Laisser la nature s’exprimer. C’est ce que promeut la « gestion » en libre évolution des espaces naturels. Il s’agit de minimiser voire de supprimer l’influence humaine afin de permettre aux processus écologiques de se dérouler le plus spontanément possible. Et d’ainsi laisser libre cours à l’évolution et à la diversification génétique du vivant, dans l’espoir qu’il puisse s’adapter aux conditions changeantes du climat. Ce modèle de conservation mise donc sur la résilience naturelle des milieux plutôt que sur le pilotage de la biodiversité et la gestion interventionniste en faveur de quelques espèces-cibles.
Une grande majorité des Wallons interrogés, tous publics confondus, est favorable à une augmentation de la surface forestière régionale laissée en libre évolution. C’est ce qui ressort d’une enquête menée par des chercheurs de Gembloux Agro-Bio Tech et des scientifiques de l’ASBL Forêt et Naturalité.
Le grand public a été sondé : un échantillon représentatif de 1.000 personnes a été interrogé via un questionnaire en ligne. Le public averti, des forestiers et autres parties prenantes de la forêt wallonne, a également été consulté : 350 personnes ont répondu au questionnaire, et 40 ont été entendues lors d’un entretien individuel.

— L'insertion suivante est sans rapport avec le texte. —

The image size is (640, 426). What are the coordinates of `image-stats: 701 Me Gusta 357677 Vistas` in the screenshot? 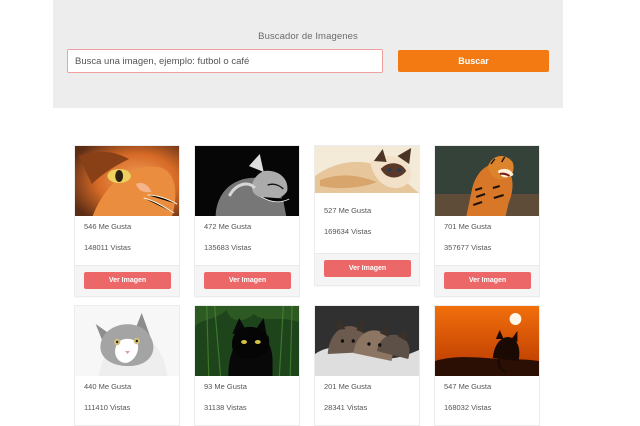 It's located at (487, 240).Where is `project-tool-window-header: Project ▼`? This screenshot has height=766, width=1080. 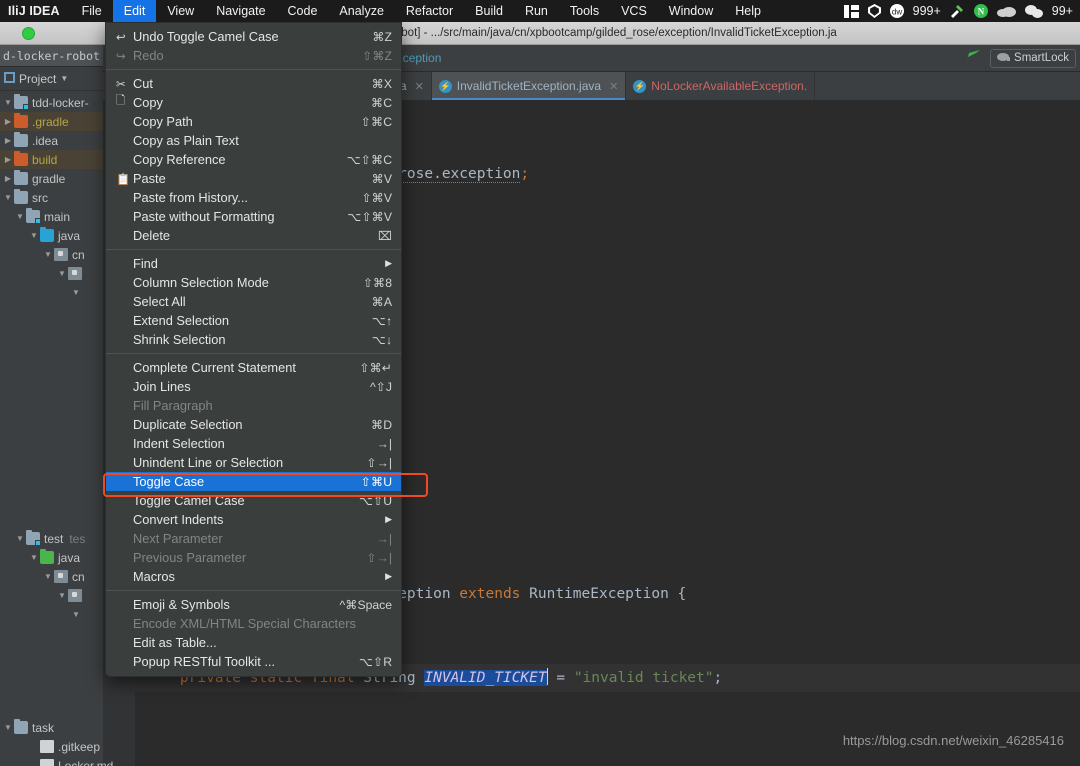
project-tool-window-header: Project ▼ is located at coordinates (52, 79).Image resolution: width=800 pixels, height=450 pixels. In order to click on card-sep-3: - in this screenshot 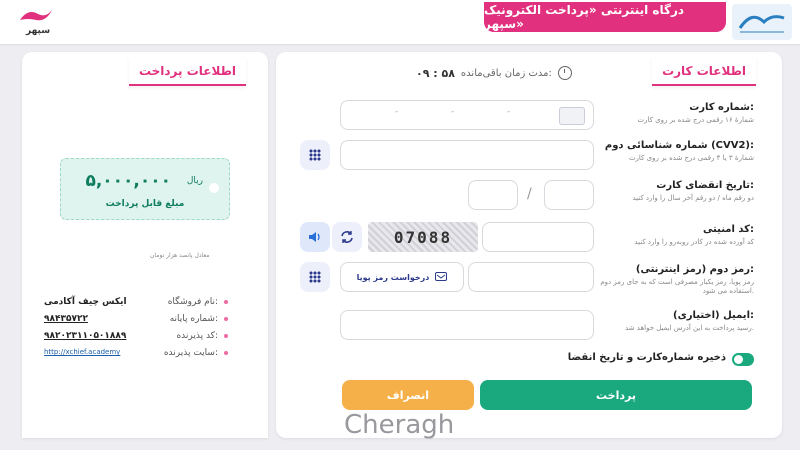, I will do `click(509, 112)`.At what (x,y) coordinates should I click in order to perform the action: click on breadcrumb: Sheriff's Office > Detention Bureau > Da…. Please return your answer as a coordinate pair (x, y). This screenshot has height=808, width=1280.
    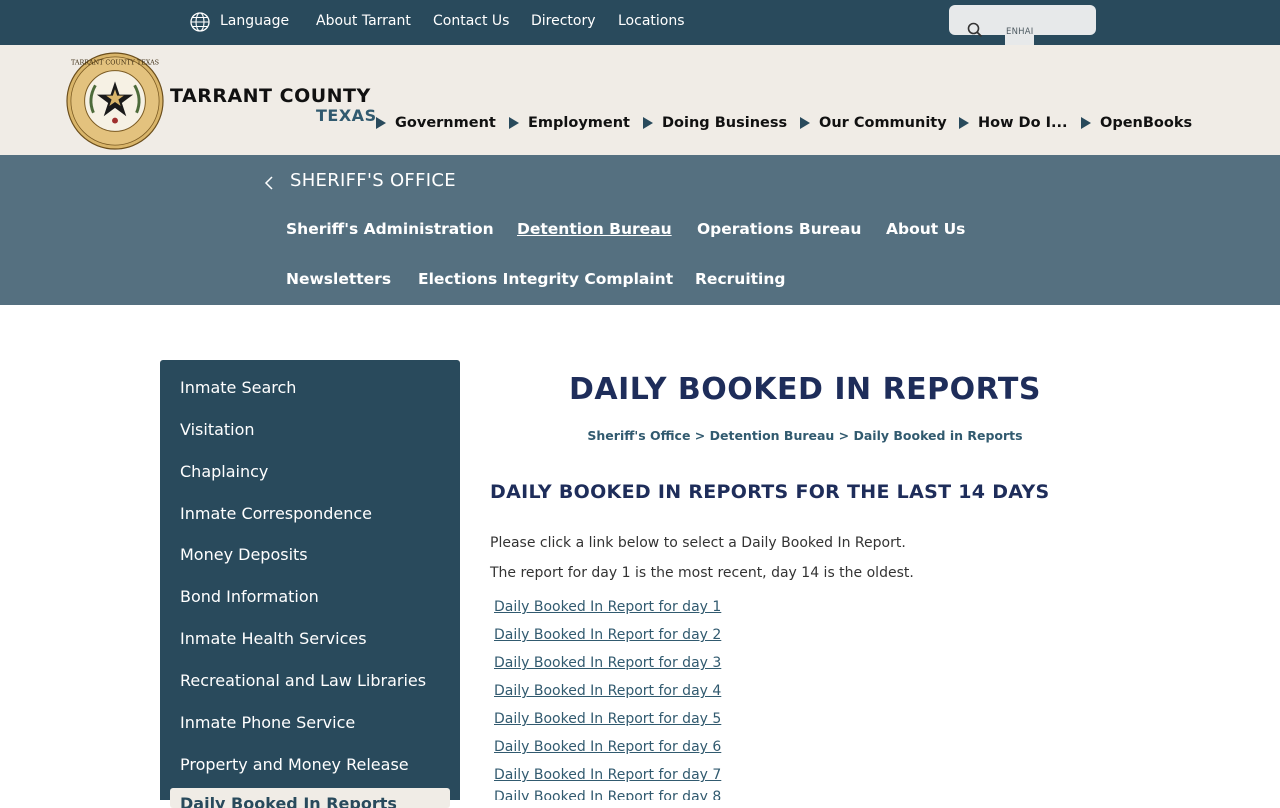
    Looking at the image, I should click on (805, 436).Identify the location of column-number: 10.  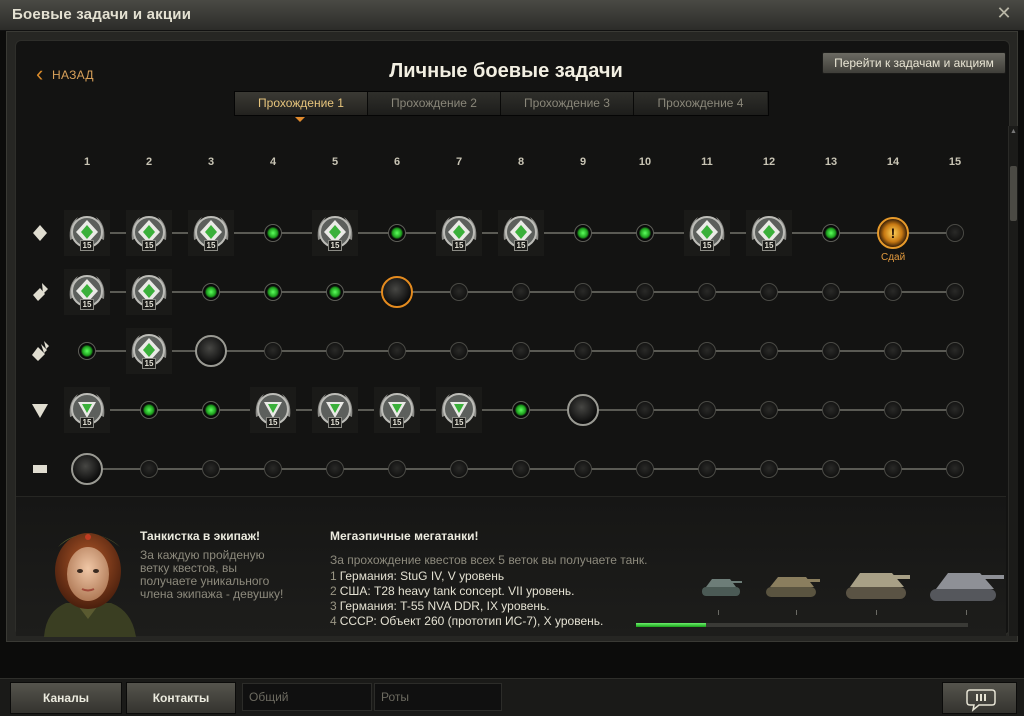
(645, 162).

1,6 % du territoire wallon
Plantons le décor. Au 1er janvier 2024, la Wallonie comptait quelque 19.000 hectares de réserves naturelles, dont 14.500 ha gérées par le DNF (Département de la Nature et des Forêts) et 4.500 par des associations environnementales. A cela s’ajoutent près de 9.000 hectares de forêts feuillues publiques identifiés comme « réserve intégrale » au sens du Code forestier. Soit un peu plus de 6 % de la superficie feuillue publique, laquelle représente 47 % des forêts wallonnes (53 % sont donc privées). Quant aux îlots de conservation en Natura 2000 au sein des propriétés privées, ils ne représentent qu’une faible superficie qui influence peu le résultat final.

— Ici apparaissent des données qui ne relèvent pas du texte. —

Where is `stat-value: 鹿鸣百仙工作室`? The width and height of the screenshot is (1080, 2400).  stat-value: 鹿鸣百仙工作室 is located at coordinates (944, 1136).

« En supprimant tout recouvrement, l’ensemble s’entendait sur 26.374 hectares, soit sur 1,6% du territoire wallon. Par comparaison, la Flandre compte actuellement 40.000 hectares de zones strictement protégées, soit près de 3% de son territoire », précisent les scientifiques.

Une extension possible
Quels sont les traits saillants de l’enquête, menée dans le cadre du Plan de relance de la Wallonie ? 76% de répondants du grand public se disent favorables à une augmentation de la surface des forêts wallonnes laissées en libre évolution. Mais un tiers d’entre eux estiment aussi que ce n’est pas réaliste. Concernant le public averti, 9 répondants sur 10 y sont favorables. Près des trois-quarts d’entre eux pensent que la superficie de la forêt wallonne à protéger de la sorte devrait être supérieure à 5 %, et près de la moitié supérieure à 10%.
A titre de comparaison, les aires protégées couvrent environ 15 % des terres émergées et 7 % des zones marines dans le monde. Cela peut paraître beaucoup, mais c’est encore bien trop peu. En effet, la communauté scientifique estime qu’au moins 20 à 30 %, voire 50 %, des terres et des océans devraient être strictement protégés pour répondre aux objectifs de préservation des écosystèmes et de lutte contre le changement climatique.
« Pour les espaces forestiers en libre évolution, les scientifiques prônent une proportion de 20%, composée au minimum de 10% d’espaces strictement protégés et complémentés par des arbres habitats et morts, isolés ou en bouquets, dans la matrice forestière. Les données géographiques de la Wallonie montrent qu’elle dispose d’une marge appréciable d’espaces à consacrer à la libre évolution dans les grands massifs forestiers et sur des sols dits marginaux », expliquent les auteurs de l’enquête.
Une majorité du grand public (65%) et du public averti (60%) se montre en faveur de la création, en Wallonie, d’une grande réserve intégrale d’un seul tenant de 5.000 hectares. Mais environ un tiers estime que ce n’est pas réaliste dans le contexte régional. « La fragmentation du territoire et la densité des routes peuvent constituer une réelle difficulté, bien qu’elles soient moins fortes dans certaines régions forestières », commentent les scientifiques.
Face au constat de la fragilisation des écosystèmes forestiers, due à leur gestion intensive, aux pressions anthropique et aux changements climatiques, certains redoutent une disparition à terme de notre forêt. N’attendons pas qu’il soit trop tard pour prendre ce problème à bras-le-corps.